◆ TEXT EXCERPT ◆

Chemo was one day every three weeks. I was unable to work. I have no idea how people say they can work through chemo. I was in a different frame of mind, I was confused, lost the ability to carry on a conversation, lost my taste buds, didn’t want visitors, couldn’t drive a car and was scared to even go get the mail. There was a port in my chest for chemo and to drain blood. I swear it was all because they were giving me female hormones since they just don’t know any other way to treat men with this disease.
About day number 18, and this was the most memorable part of all of this, I started feeling more like myseIf. I was feeling more confident. Day 19, I was able to drive again. Day 20, oh man, I was back to feeling like myself again. Then came day 21 and it was time to get back into the chair again for this medicine and all those feelings started again. I was also getting Neupogen shots to combat the low white blood cell count which had taken a dump because of the chemo. I was becoming very familiar with all of the people at the cancer center and at one point had visited 28 days straight.

◆ SUPPLIED MATERIAL ◆
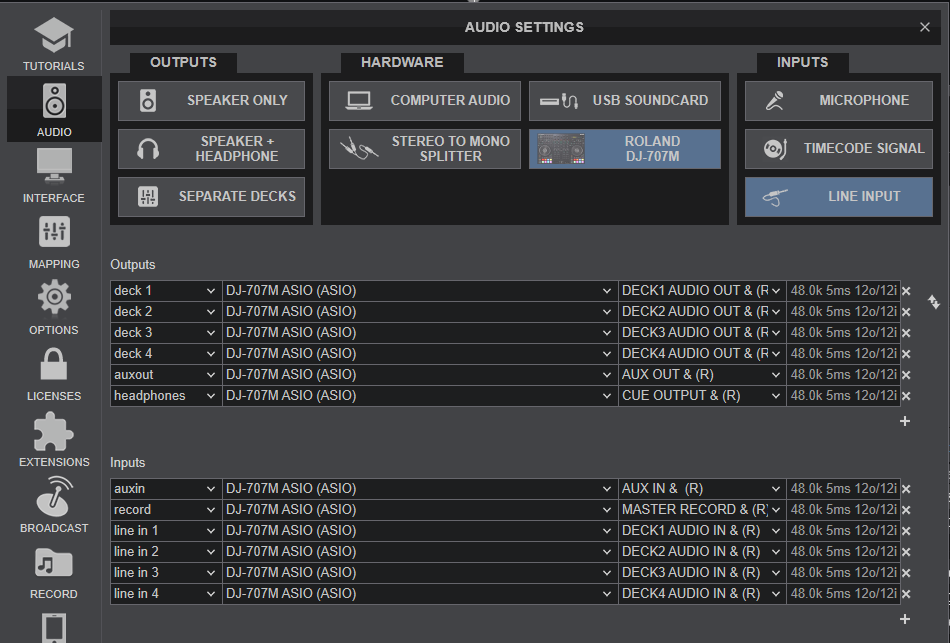
Task: Choose the Stereo to Mono Splitter option
Action: coord(425,148)
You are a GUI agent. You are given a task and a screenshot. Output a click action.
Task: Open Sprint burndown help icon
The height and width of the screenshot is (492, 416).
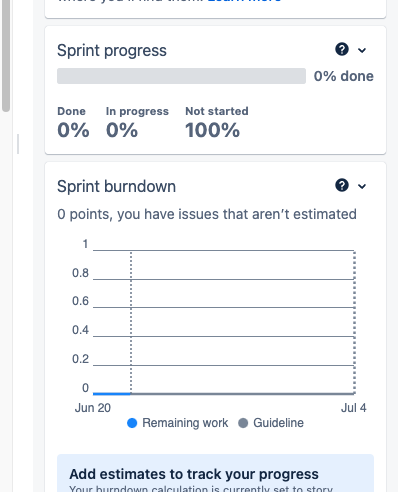click(x=342, y=185)
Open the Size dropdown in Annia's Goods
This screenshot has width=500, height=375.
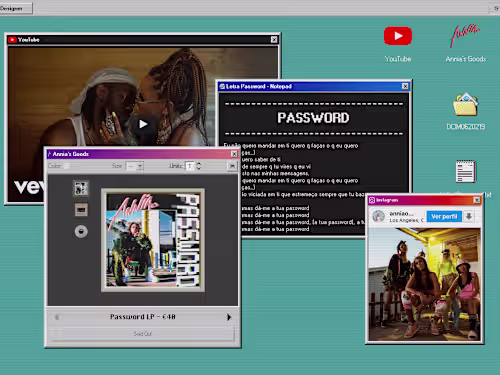[135, 166]
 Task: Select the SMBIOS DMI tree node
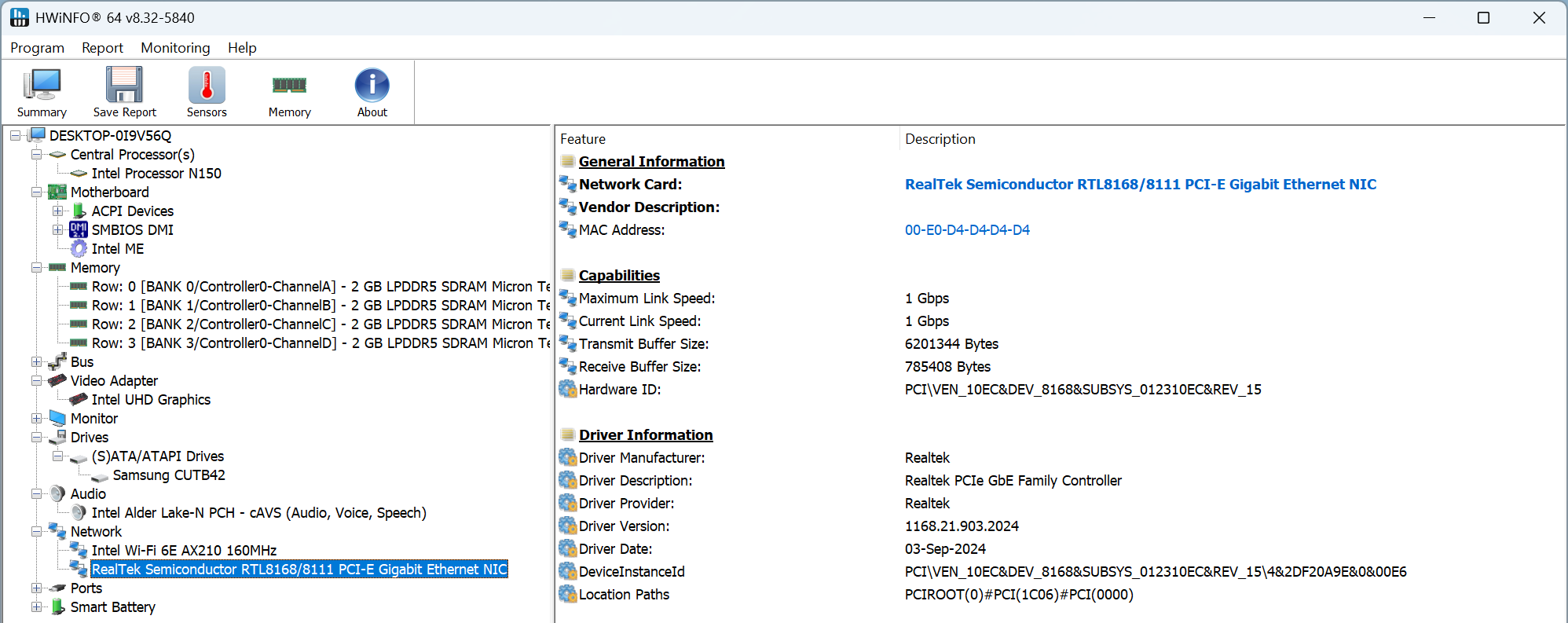tap(132, 230)
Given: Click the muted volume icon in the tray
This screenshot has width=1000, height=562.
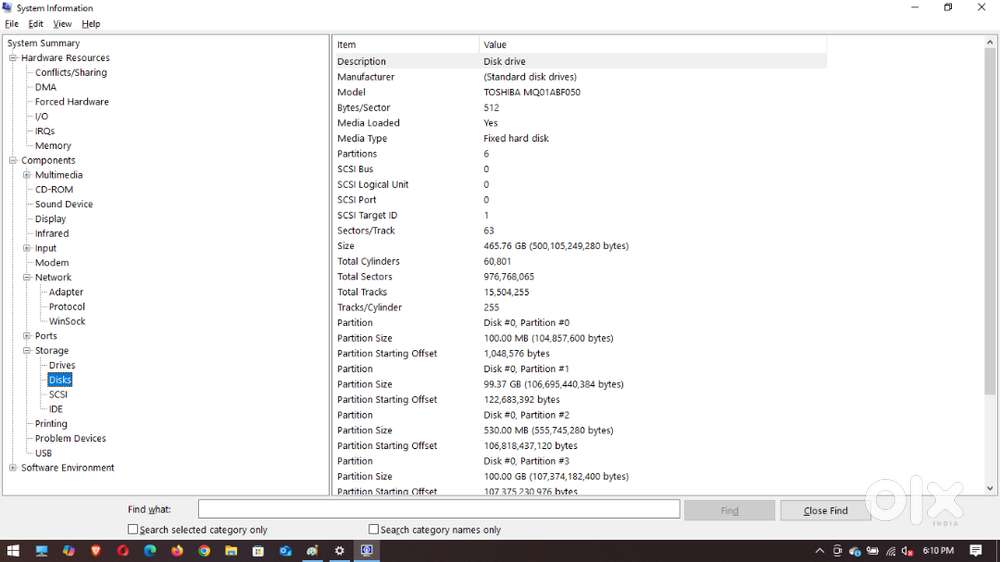Looking at the screenshot, I should point(907,551).
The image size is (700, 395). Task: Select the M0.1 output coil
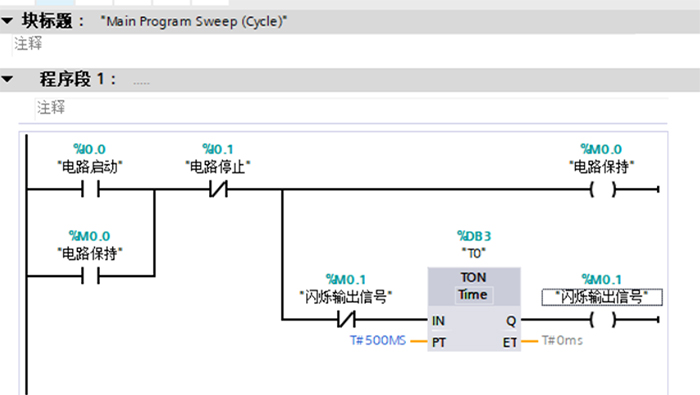click(x=603, y=320)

◆ TASK INSTRUCTIONS ◆
a. In the chemotherapy account, what were the Neupogen shots meant to combat?
b. In the chemotherapy account, substitute "arm" for "chest" and write out everything from "Chemo was one" down to "with this disease.".

◆ WRITTEN ANSWERS ◆
a. The low white blood cell count caused by the chemo.

b.
Chemo was one day every three weeks. I was unable to work. I have no idea how people say they can work through chemo. I was in a different frame of mind, I was confused, lost the ability to carry on a conversation, lost my taste buds, didn’t want visitors, couldn’t drive a car and was scared to even go get the mail. There was a port in my arm for chemo and to drain blood. I swear it was all because they were giving me female hormones since they just don’t know any other way to treat men with this disease.